(Saved data entries)
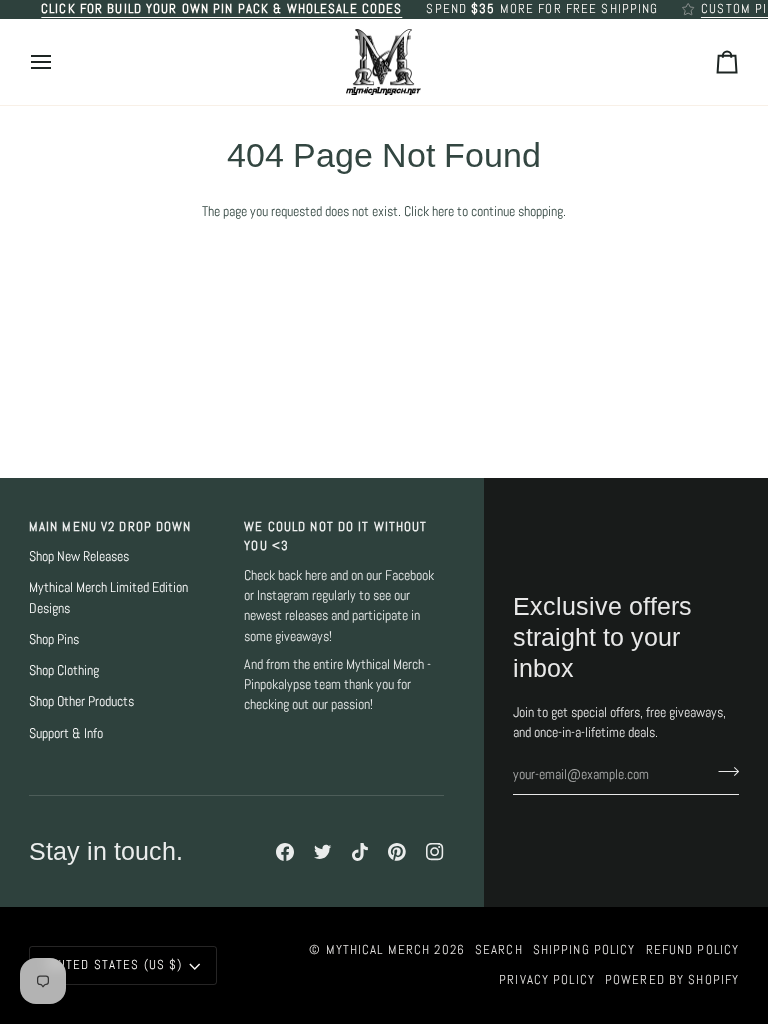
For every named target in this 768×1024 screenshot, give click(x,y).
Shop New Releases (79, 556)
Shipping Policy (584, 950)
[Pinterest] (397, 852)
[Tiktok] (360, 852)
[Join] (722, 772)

* What you need to do:
Your answer must be a verbatim copy of the entries above, with no images included.

* The completed task:
For every named target in this 768×1024 screenshot, give click(x,y).
Shop New Releases (79, 556)
Shipping Policy (584, 950)
[Pinterest] (397, 852)
[Tiktok] (360, 852)
[Join] (722, 772)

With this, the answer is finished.